Have you ever used the Z56 code to describe one of your Medicaid patients? How about Z59?
These two codes — which indicate issues with employment and with homelessness/food insecurity/other social needs, respectively — need to be used by clinicians more often in order to connect patients to the help they need, according to a report issued on Tuesday from the Institute for Medicaid Innovation.
“With the use of the Z codes, ICD-10 can capture information related to an individual’s living and social environment, educational attainment, adverse childhood events, and other psychosocial circumstances,” wrote authors Lekisha Daniel-Robinson, MPH, and Jennifer E. Moore, PhD, RN, on Medicaid managed care plans’ involvement with social determinants of health (SDOH). “However, the codes are currently widely underused, which limits opportunities to reliably identify and respond to social needs.”
Although SDOH — defined by the World Health Organization as “the conditions in which people are born, grow, live, work and age” — has become a buzzword in Medicaid policy circles, “we noticed a lot of discussion barely touching the surface of the topic,” said Moore, the institute’s executive director, in a phone interview. “We figured there was something more to dig deeper into.”
The authors found that many Medicaid managed care plans, as well as state and local agencies, are increasing their efforts in this area. For instance, the Upper Peninsula Health Plan in Michigan has established a call center to connect members to non-health resources in their community. The call center uses college student volunteers to staff the call centers — using volunteers is one way to address the persistent underfunding that remains a problem with SDOH efforts.
“I wasn’t surprised at the level to which state Medicaid agencies, health plans, and clinician groups, were working on [these issues],” Moore said. “What was interesting was there is limited funding for this. Everyone agreed it’s a really important topic and they were looking for ways to partner and work together, but there isn’t a sustainable financial model for this; who pays for it? It’s a real challenge, and I think Medicaid agencies will have to address [that] as they continue to make this a priority.”
The Z codes are relevant to another problem plans have as they try to figure out their patients’ needs — a lack of standardization for data collection. “As you can imagine, because of different interests, everyone has to create their own form and identify their own measures that they [consider] as being most salient,” said Moore.
“Even within a small community, if you have different community organizations using different forms or collecting different measures, it makes it hard to figure out where you’re at and where you need to go, because you’re not comparing apples to apples,” she said. “So there is a need to really think about what nationally standardized measures can be used across the board so we’re all talking the same language.”
North Carolina is attempting to address this problem; beginning later this year, the state’s Medicaid managed care organizations (MCOs) will be required to adopt standardized social needs screenings, the report noted. “Standardized universal screenings will be required to occur within 90 days of enrollment and will assess food, housing/utilities, transportation, interpersonal safety, and urgent needs. This information will subsequently be shared with enrollees’ primary care providers. The MCOs will be required to provide in-person assistance to enrollees with accessing community-based resources — including legal support and housing.”

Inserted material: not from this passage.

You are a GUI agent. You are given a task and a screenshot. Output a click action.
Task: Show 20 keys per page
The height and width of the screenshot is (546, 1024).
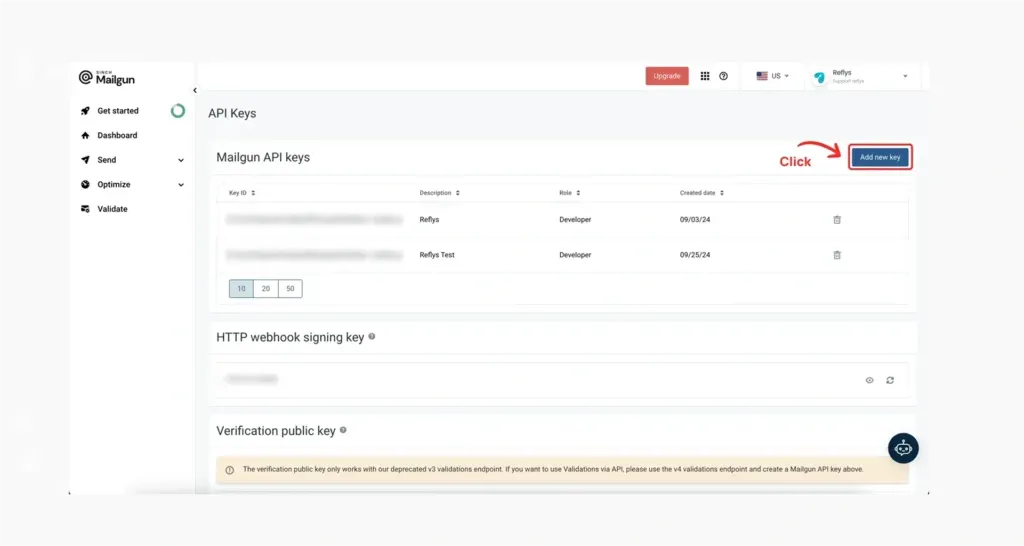[266, 289]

Moore explained that often the Centers for Medicare & Medicaid Services (CMS) will take the lead in these scenarios to discuss what specific quality measures they’d like to see in Medicaid programs, then work with the National Quality Forum (NQF) to see if a specific measure has been validated and can be endorsed. If that occurs, the National Committee for Quality Assurance could potentially consider it for standardized quality measures.
Even if that were to happen, “one of the challenges we see is even when you have NQF-endorsed measures, states and communities will say, ‘We’re unique and we’re going to alter this measure a little bit,'” she added. “The challenge is, the minute you alter it, it’s no longer standard and reliable.”
Clinicians have other problems with acting on SDOH issues, said Moore, who herself volunteers as a nurse at a federally qualified health center in Washington.
“When we talked with clinicians, one of their biggest challenges they encountered — and I also do as a clinician myself — is that oftentimes referral information is outdated, so if you do an assessment and recognize that a patient has a housing need and you have a resource to give them, the patient says, ‘Great; I’m really excited — maybe this will help me,’ and then they take the [information] home and make calls and find out there’s no space,” Moore explained. “They don’t communicate to the clinician that there’s a barrier; they just assume there’s no other option. So it becomes a real issue with coordination.”
The report seems to do a good job of taking stock of the need and what current efforts are being made in Medicaid to address social needs, Tricia Brooks, MBA, senior fellow at the Georgetown University Center on Children and Families in Washington, wrote in an email.
She added that one problem with the current approach is that “much of the effort is focused on addressing individual needs, particularly individuals who have complex and high-cost health needs. As this blog in Health Affairs points out, addressing individual social needs doesn’t necessarily resolve the underlying social determinants that perpetuate poor health — education, economic security, environment, etc. That said, we have been working on bending the cost curve in healthcare for a very long time. And the fact that Medicaid is addressing social needs is progress.”